By contrast, writer and entrepreneur Rachel Sklar got plenty of support eight years ago when she decided to raise her daughter as a single mom. Sklar's own babymoon involved flying to California to see her parents, who spend the winter in Palm Desert. She spent the time shopping for nursing tops, hanging out with her parents and marveling at her good fortune in being able to give them "this surprise gift of a grandchild nobody had been banking on."

"This wasn't a planned pregnancy," says Sklar, who conceived her daughter with an ex who lives in her native Canada. "It was so lucky for me. I got pregnant when I was 41, so it just felt like a gift … I couldn't have been more jolly and unbothered."

She admits she first started calling her trip a "babymoon" because it "amused" her to buck convention.

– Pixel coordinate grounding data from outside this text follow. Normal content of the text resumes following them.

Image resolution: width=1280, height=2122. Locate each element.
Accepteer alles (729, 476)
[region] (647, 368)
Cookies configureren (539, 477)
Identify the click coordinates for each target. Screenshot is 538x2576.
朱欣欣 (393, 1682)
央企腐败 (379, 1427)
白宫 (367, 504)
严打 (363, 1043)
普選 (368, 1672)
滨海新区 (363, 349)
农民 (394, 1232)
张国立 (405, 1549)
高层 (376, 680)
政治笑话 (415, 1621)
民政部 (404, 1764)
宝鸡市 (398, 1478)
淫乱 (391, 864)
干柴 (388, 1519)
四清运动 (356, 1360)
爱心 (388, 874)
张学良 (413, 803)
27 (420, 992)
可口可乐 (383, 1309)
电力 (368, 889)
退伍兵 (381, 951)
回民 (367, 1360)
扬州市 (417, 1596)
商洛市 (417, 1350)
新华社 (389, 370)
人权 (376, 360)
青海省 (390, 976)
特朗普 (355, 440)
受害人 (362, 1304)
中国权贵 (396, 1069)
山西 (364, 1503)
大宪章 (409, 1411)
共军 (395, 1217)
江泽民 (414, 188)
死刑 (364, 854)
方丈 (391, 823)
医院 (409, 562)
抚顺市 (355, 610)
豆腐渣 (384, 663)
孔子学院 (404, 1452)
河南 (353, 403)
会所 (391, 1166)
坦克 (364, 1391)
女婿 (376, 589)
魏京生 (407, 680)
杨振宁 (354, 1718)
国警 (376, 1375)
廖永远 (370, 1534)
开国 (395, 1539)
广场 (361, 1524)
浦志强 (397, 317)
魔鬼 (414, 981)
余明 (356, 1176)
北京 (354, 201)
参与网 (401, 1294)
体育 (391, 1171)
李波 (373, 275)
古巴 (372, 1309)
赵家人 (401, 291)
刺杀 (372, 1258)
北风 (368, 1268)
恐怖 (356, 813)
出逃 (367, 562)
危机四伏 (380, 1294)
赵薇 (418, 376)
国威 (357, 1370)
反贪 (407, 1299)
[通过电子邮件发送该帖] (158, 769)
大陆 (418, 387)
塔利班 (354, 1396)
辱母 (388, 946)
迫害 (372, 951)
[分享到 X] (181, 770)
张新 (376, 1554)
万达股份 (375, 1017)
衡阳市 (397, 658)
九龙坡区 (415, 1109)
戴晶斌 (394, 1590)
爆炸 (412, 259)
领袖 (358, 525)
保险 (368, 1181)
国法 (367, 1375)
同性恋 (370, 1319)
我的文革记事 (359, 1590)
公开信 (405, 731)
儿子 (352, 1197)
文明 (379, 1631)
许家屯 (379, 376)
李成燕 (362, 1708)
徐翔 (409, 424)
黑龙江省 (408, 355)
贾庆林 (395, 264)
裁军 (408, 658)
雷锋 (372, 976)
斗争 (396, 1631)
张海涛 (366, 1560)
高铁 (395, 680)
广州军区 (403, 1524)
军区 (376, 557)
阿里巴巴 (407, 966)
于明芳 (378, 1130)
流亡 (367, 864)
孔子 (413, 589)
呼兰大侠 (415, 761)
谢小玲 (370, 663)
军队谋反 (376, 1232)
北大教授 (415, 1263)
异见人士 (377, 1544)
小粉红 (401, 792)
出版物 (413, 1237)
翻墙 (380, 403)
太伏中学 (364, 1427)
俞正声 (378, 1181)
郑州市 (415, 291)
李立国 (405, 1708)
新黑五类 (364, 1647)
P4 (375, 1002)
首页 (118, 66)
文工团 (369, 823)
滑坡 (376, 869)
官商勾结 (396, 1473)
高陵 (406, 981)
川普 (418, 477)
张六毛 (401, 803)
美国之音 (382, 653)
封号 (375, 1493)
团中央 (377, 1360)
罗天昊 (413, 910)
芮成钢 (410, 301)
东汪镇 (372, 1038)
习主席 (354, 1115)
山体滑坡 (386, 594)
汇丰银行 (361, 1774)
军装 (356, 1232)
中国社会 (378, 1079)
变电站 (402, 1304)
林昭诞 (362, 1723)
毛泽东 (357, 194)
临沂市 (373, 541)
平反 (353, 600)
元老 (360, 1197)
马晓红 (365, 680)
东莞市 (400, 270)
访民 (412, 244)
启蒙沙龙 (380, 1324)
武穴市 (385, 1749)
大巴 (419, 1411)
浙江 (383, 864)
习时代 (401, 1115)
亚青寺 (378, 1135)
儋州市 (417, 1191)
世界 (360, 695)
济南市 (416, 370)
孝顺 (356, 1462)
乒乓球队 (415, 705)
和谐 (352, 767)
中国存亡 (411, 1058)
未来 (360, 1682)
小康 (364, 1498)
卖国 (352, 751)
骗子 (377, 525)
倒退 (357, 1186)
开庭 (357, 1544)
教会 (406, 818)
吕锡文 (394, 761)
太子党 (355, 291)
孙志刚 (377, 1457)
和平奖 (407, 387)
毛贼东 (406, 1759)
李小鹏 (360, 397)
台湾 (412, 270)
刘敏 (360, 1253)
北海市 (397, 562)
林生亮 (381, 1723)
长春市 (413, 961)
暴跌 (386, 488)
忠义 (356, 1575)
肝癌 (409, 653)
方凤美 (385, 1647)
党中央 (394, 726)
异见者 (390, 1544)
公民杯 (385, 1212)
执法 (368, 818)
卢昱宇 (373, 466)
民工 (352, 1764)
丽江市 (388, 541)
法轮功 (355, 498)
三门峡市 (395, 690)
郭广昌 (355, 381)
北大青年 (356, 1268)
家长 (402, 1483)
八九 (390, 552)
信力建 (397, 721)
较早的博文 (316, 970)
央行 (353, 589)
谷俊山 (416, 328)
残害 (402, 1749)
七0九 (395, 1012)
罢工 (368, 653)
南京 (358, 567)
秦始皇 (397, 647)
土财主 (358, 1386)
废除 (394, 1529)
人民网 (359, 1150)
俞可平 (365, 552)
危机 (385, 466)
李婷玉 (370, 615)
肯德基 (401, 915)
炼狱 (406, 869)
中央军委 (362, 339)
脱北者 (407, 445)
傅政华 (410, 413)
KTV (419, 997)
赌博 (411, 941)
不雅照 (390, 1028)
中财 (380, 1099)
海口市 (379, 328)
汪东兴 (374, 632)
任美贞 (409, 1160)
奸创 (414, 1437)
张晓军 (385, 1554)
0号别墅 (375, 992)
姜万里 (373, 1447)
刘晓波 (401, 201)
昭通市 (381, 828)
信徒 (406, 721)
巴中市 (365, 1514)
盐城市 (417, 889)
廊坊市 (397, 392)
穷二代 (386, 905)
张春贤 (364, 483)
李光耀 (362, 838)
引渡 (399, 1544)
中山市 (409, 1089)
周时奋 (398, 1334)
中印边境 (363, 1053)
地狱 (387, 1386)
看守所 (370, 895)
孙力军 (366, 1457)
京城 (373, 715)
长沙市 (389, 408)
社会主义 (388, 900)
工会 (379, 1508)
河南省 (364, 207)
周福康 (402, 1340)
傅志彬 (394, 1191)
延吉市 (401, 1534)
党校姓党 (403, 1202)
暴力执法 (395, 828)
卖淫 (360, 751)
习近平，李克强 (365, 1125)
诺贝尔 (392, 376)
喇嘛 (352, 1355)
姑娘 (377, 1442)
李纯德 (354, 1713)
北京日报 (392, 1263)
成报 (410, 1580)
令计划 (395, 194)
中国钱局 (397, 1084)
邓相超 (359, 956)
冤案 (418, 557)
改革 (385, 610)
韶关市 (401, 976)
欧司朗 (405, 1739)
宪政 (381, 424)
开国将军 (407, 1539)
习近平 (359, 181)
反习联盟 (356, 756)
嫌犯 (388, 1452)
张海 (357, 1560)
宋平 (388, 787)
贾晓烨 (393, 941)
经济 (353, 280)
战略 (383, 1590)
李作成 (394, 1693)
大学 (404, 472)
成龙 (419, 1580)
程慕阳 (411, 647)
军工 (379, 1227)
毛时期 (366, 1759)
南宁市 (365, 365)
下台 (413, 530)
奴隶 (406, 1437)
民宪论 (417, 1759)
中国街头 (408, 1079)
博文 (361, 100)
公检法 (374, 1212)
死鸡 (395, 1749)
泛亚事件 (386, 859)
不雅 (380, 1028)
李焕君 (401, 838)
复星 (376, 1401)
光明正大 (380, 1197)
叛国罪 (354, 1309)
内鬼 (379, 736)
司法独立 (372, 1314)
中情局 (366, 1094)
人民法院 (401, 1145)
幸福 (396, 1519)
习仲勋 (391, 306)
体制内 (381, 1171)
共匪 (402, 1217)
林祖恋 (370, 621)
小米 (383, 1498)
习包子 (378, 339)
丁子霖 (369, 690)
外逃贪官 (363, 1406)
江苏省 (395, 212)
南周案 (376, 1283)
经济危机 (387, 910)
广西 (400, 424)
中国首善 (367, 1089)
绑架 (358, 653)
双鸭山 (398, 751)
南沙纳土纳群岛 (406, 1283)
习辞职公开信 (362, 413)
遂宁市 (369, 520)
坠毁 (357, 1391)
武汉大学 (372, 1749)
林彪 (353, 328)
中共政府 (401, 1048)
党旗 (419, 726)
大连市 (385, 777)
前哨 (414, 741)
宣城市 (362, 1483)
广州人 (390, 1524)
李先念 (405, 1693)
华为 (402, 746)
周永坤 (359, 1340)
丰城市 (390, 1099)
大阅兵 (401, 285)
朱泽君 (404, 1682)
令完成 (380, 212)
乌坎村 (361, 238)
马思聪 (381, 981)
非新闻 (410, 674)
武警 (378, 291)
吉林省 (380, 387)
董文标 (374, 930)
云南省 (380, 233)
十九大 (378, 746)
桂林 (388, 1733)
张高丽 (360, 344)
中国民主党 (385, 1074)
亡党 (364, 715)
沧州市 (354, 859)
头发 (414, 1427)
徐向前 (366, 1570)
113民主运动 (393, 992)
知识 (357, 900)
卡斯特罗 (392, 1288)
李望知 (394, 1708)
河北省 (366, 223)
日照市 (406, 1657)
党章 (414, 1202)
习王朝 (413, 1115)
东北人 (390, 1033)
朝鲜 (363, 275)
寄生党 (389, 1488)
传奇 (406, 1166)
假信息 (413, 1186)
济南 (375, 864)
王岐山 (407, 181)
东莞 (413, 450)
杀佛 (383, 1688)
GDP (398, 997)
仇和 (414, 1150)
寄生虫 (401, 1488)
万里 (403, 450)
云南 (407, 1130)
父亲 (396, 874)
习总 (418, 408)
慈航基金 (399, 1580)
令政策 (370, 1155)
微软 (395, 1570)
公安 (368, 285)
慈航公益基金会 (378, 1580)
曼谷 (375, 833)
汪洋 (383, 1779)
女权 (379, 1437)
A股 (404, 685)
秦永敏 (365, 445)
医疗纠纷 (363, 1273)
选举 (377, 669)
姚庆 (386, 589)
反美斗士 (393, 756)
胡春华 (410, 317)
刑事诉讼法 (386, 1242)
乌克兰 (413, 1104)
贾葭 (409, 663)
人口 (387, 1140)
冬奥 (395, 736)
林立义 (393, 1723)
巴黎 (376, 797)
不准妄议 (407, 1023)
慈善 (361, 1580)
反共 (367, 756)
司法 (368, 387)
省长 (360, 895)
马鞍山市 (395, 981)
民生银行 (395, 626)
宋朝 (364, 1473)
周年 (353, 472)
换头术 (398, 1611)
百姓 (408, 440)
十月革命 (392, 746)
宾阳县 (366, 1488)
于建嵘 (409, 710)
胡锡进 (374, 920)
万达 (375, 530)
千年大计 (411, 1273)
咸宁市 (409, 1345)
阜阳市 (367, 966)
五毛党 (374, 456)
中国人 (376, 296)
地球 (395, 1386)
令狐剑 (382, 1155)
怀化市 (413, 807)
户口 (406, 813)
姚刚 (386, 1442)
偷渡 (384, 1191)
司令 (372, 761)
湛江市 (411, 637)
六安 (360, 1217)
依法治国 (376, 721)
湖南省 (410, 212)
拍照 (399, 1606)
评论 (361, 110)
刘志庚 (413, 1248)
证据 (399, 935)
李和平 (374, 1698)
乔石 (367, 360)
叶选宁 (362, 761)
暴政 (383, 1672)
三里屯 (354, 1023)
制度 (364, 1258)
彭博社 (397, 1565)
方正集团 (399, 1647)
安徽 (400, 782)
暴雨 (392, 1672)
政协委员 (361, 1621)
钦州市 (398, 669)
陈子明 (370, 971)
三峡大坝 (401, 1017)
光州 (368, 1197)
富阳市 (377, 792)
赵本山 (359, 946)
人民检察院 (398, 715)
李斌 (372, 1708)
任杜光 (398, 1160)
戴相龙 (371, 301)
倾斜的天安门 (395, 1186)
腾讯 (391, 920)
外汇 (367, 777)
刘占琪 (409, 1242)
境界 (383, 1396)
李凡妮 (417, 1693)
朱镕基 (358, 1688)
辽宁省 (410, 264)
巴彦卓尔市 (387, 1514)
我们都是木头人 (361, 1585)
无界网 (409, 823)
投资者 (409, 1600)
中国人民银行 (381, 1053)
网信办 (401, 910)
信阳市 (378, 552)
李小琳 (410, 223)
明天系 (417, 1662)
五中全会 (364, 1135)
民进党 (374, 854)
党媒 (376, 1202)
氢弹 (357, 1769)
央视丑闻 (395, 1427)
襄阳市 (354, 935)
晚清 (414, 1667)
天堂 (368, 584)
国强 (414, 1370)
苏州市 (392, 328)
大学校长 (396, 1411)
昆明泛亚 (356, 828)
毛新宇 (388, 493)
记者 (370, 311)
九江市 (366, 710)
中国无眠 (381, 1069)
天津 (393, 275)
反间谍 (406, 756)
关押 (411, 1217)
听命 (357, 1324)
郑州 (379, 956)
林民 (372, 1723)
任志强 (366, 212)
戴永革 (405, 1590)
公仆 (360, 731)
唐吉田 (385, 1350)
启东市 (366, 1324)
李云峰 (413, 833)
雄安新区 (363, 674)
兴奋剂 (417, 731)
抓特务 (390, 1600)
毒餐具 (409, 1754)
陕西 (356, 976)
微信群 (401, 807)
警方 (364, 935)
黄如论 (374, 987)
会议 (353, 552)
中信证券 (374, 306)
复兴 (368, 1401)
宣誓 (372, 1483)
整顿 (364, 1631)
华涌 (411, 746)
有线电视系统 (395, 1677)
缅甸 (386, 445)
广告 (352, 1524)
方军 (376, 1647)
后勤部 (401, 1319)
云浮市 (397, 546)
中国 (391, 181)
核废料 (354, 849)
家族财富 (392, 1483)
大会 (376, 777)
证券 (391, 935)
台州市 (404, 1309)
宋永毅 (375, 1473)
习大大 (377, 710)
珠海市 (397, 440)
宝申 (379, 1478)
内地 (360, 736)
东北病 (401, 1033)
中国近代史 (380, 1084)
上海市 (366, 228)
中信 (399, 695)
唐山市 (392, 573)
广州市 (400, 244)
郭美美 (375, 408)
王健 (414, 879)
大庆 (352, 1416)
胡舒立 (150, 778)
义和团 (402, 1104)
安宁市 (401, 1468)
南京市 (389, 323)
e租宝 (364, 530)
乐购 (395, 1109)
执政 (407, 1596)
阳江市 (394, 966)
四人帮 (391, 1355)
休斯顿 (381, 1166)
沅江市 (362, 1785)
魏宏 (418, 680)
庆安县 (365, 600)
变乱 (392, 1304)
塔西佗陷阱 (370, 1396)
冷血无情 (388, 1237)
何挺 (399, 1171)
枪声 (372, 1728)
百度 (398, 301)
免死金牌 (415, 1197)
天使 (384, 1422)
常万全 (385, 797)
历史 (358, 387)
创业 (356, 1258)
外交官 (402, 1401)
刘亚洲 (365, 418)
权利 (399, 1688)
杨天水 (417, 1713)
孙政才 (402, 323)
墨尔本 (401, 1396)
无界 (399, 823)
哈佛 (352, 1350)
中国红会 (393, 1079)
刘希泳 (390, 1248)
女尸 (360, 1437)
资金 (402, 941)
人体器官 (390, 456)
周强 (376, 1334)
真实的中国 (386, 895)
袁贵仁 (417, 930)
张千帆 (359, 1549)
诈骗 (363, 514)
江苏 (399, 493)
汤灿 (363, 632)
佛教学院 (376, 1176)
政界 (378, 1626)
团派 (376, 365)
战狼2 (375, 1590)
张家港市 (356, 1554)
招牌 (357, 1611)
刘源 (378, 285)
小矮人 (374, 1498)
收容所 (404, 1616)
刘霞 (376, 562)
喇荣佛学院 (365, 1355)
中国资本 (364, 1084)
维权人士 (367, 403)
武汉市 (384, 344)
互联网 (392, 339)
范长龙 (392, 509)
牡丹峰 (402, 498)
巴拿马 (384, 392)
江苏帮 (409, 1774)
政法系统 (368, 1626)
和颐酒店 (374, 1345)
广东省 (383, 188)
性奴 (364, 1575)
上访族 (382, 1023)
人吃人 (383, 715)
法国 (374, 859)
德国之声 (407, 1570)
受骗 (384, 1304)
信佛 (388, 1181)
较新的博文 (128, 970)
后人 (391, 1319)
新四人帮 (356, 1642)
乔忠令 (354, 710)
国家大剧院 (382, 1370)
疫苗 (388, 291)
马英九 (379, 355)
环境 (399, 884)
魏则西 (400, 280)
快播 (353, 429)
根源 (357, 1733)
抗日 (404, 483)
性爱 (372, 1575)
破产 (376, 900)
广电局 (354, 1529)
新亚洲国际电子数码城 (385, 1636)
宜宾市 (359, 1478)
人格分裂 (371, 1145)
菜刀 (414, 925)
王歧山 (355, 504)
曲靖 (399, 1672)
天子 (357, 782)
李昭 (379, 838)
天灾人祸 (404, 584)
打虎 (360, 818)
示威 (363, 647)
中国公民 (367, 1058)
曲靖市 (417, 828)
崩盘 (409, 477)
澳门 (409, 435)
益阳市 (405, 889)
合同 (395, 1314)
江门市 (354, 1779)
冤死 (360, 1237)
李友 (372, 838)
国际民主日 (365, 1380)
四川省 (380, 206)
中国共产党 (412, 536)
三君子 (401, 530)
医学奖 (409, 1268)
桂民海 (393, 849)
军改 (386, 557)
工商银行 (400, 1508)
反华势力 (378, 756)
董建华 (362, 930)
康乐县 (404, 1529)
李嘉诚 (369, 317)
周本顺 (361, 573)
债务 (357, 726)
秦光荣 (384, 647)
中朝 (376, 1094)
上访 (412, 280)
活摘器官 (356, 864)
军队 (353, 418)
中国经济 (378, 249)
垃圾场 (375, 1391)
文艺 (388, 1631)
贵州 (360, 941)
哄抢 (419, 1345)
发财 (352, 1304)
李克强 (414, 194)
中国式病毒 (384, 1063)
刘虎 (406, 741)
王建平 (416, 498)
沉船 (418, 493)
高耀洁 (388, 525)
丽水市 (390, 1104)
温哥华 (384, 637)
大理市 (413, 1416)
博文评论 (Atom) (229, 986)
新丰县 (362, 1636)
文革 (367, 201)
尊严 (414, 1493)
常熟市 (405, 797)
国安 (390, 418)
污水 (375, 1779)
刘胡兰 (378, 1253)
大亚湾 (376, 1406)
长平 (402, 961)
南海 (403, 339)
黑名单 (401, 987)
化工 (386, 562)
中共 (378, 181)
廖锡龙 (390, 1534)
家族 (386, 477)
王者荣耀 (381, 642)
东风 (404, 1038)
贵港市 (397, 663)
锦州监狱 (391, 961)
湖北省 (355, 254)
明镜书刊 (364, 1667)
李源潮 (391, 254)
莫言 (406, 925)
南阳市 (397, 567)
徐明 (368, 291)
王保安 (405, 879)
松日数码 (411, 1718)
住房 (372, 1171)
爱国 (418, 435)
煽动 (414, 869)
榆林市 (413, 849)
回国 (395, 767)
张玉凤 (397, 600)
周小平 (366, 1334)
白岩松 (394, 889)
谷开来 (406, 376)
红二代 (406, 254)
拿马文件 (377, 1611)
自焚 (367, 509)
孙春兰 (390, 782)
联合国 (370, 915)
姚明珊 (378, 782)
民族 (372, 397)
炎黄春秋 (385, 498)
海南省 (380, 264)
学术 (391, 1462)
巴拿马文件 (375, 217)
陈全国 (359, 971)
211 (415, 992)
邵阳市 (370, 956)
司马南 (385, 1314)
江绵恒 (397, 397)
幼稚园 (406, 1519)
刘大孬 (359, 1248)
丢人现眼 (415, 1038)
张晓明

"I just thought it was hilarious," says Sklar, who acknowledges that she had an "emotional privilege" in approaching single motherhood without any heartbreak or longing for a partner. "I was very well aware of the connotations, but why shouldn't I get one? Like, of course — anything that can be available to me without a partner should be … I just thought it was funny. I loved hashtagging things #Babymoon. I loved saying 'I'm on a babymoon.' It started out as a joke, but then I realized that it was a really precious time."

But it's not only single moms who are embarking on solo babymoons. Rachel Grindle is a married mom with three toddler boys, including 4-year-old twins. She and her husband enjoyed a babymoon in Hawaii together before welcoming their twins. But ahead of welcoming her fourth baby (another boy) in late January, the Knoxville, Tenn.-based mom decided to treat herself to a solo trip.

"I just need a couple of days where I'm not touched," Grindle laughs. "[Soon] I'm gonna have a baby attached to me and touching me all the time, and my kids are young enough that they want to be with me all the time and they're touching me. I'm like, I don't need my husband to touch me. I don't need my kids to touch me. I just need to go and have one last hurrah where it's just me getting to do what I want to do without the demands of anybody else."

Sarah Ezrin, a writer, yoga educator and author of the upcoming The Yoga of Parenting, also experienced a more traditional babymoon in Hawaii with her husband before having her first baby, who is now 3. For her second pregnancy, Ezrin opted instead for a solo staycation not far from her family's home in the San Francisco Bay area. The trip last March neatly coincided with Ezrin's 40th birthday, for which her father and stepmother treated her to a stay at the lodge where she and her husband had their wedding. Ezrin used her time to have a prenatal massage, order room service, take baths, write and, most importantly, soak up some rare moments of solitude.

"I really wanted it to feel luxurious and to have as minimal interaction as possible," the "huge introvert" says. "I hadn't had a 24-hour period — I hadn't had more than, like, let's say four hours — by myself in over two years." Ezrin was also in throes of hyperemesis gravidarum, a pregnancy complication that includes severe nausea. "It was brutal. I was just so run-down and so worn out and having to sleep a lot of the time. [The babymoon] was my treat to myself … [after] those two years, hitting 40 and then that really tough pregnancy."

In an Instagram post recapping her solo babymoon, Ezrin acknowledged that "burnout can’t be solved in 48 hours or by some spa day." What she'd like to see is moms normalizing the idea of rest and taking time for themselves on a more regular basis — not just for the once-in-a-blue-moon babymoon.

Now mom to a 1-year-old son, Yardley says looking back on photos from her European adventure "bring me so much joy."

"I am so proud of myself for not giving up and completing the goal I set for myself so many years ago," she says. "Thinking about that trip gives me strength deep down inside my being. It reminds me of who I am and who I will continue to be and the type of mother I want my son to see as he grows up."